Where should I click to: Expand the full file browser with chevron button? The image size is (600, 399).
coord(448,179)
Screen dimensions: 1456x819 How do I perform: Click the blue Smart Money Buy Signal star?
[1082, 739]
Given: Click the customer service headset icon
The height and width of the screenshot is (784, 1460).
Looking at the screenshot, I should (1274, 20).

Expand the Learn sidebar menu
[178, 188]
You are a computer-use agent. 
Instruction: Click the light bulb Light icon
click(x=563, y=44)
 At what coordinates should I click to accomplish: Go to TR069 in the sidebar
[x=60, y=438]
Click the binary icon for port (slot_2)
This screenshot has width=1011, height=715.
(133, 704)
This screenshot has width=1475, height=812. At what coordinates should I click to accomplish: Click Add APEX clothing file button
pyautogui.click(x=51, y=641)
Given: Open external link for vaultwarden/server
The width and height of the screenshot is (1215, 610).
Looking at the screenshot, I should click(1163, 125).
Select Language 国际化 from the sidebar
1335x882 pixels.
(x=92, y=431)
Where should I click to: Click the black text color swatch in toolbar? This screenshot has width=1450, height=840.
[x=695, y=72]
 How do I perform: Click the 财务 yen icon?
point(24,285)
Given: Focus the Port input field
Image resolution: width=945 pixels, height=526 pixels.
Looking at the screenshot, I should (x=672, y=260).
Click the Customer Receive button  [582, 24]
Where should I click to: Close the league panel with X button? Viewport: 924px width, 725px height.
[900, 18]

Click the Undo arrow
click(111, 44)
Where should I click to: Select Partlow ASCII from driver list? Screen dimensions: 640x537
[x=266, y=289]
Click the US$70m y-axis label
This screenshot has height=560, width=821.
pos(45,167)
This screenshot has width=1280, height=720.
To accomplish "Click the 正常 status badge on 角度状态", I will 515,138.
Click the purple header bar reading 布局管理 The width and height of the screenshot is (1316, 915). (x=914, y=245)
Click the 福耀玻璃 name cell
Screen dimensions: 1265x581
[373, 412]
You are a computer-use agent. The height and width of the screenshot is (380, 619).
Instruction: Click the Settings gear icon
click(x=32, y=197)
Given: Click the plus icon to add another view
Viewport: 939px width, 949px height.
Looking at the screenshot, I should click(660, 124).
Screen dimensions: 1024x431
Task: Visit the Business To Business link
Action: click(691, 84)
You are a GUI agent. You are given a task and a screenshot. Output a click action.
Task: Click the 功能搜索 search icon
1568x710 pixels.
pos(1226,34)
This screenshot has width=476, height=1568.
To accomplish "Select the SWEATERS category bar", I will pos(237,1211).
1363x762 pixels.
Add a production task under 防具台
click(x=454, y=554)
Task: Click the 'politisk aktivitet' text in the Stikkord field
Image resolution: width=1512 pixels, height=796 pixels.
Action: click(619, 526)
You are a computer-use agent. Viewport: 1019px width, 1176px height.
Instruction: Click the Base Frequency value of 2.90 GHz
******************************
Nothing in the records may be left out; reproduce them exactly.

**Response below:**
Where should I click to: Expand the full file browser with chevron button? The image size is (600, 399).
coord(448,179)
Screen dimensions: 1456x819 How do I perform: Click the blue Smart Money Buy Signal star?
[1082, 739]
Given: Click the customer service headset icon
The height and width of the screenshot is (784, 1460).
Looking at the screenshot, I should (1274, 20).

Expand the Learn sidebar menu
[178, 188]
You are a computer-use agent. 
Instruction: Click the light bulb Light icon
click(x=563, y=44)
 At what coordinates should I click to accomplish: Go to TR069 in the sidebar
[x=60, y=438]
Click the binary icon for port (slot_2)
This screenshot has width=1011, height=715.
(133, 704)
This screenshot has width=1475, height=812. At what coordinates should I click to accomplish: Click Add APEX clothing file button
pyautogui.click(x=51, y=641)
Given: Open external link for vaultwarden/server
The width and height of the screenshot is (1215, 610).
Looking at the screenshot, I should click(1163, 125).
Select Language 国际化 from the sidebar
1335x882 pixels.
(x=92, y=431)
Where should I click to: Click the black text color swatch in toolbar? This screenshot has width=1450, height=840.
[x=695, y=72]
 How do I perform: Click the 财务 yen icon?
point(24,285)
Given: Focus the Port input field
Image resolution: width=945 pixels, height=526 pixels.
Looking at the screenshot, I should (x=672, y=260).
Click the Customer Receive button  [582, 24]
Where should I click to: Close the league panel with X button? Viewport: 924px width, 725px height.
[900, 18]

Click the Undo arrow
click(111, 44)
Where should I click to: Select Partlow ASCII from driver list? Screen dimensions: 640x537
[x=266, y=289]
Click the US$70m y-axis label
This screenshot has height=560, width=821.
pos(45,167)
This screenshot has width=1280, height=720.
To accomplish "Click the 正常 status badge on 角度状态", I will 515,138.
Click the purple header bar reading 布局管理 The width and height of the screenshot is (1316, 915). (x=914, y=245)
Click the 福耀玻璃 name cell
Screen dimensions: 1265x581
[373, 412]
You are a computer-use agent. The height and width of the screenshot is (380, 619).
Instruction: Click the Settings gear icon
click(x=32, y=197)
Given: Click the plus icon to add another view
Viewport: 939px width, 949px height.
Looking at the screenshot, I should click(660, 124).
Screen dimensions: 1024x431
Task: Visit the Business To Business link
Action: click(691, 84)
You are a GUI agent. You are given a task and a screenshot. Output a click action.
Task: Click the 功能搜索 search icon
1568x710 pixels.
pos(1226,34)
This screenshot has width=476, height=1568.
To accomplish "Select the SWEATERS category bar", I will pos(237,1211).
1363x762 pixels.
Add a production task under 防具台
click(x=454, y=554)
Task: Click the 'politisk aktivitet' text in the Stikkord field
Image resolution: width=1512 pixels, height=796 pixels.
Action: click(619, 526)
You are a computer-use agent. Viewport: 1019px width, 1176px height.
Instruction: Click the Base Frequency value of 2.90 GHz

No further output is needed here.